Maybe sometimes it is.
But I keep thinking about how we talk about choice until the choice makes us uncomfortable.
Maybe Tina was clearer than we allow the suffering to be.
Maybe she reached the edge and decided she was done climbing.
I can’t claim to know.

I think about death every day — not as a wish, just a companion thought, like the hum of a refrigerator in the background.
It started when my mother died, and then my ex-husband.
Death has been a constant teacher, reminding me that none of us asked to be here, and yet we try so hard to stay.

When I picture Tina now, I imagine her kitchen light on at dawn.
Maybe she made tea.
Maybe she stood for a long time with her hands around a warm cup, quiet for the first time in months.
I like to think she found a kind of stillness.
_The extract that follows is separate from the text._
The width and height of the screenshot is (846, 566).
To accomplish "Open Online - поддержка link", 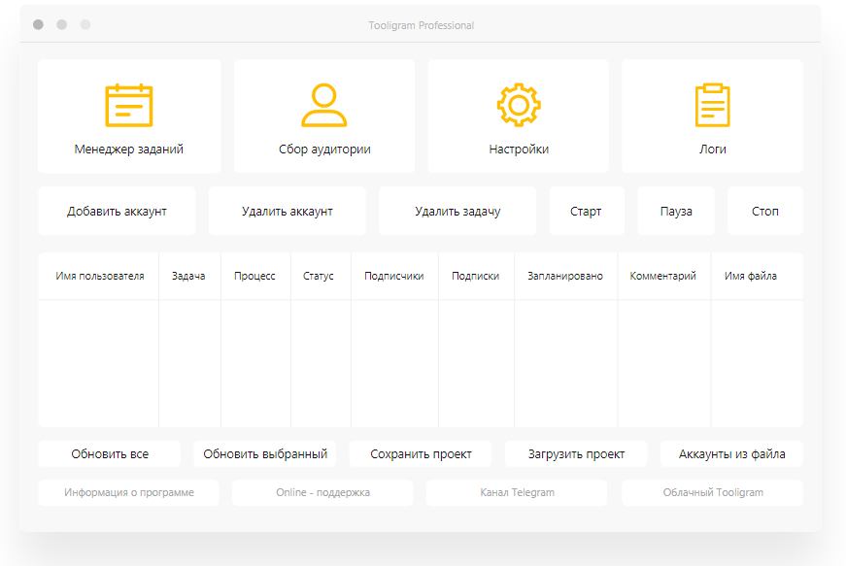I will pyautogui.click(x=322, y=493).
I didn’t go to the memorial.
Crowds make my body buzz, and grief in public feels like too many frequencies at once.
Instead I baked — something simple, something that filled the house with the smell of living.
That was my offering, my way of saying goodbye.💎


Closing

For the ones who chose stillness.
For those of us still learning to stay.

Thank you for listening to this week’s Neurodivergent Gumbo.
If this piece resonates, share it with someone who might need a quiet moment today.
You deserve gentleness. You deserve another sunrise.


If you’re struggling or thinking about suicide, you don’t have to face it alone.
In the U.S., call or text 988 to reach the Suicide and Crisis Lifeline anytime.
Outside the U.S., visit findahelpline.com for international hotlines.
Someone is always ready to listen.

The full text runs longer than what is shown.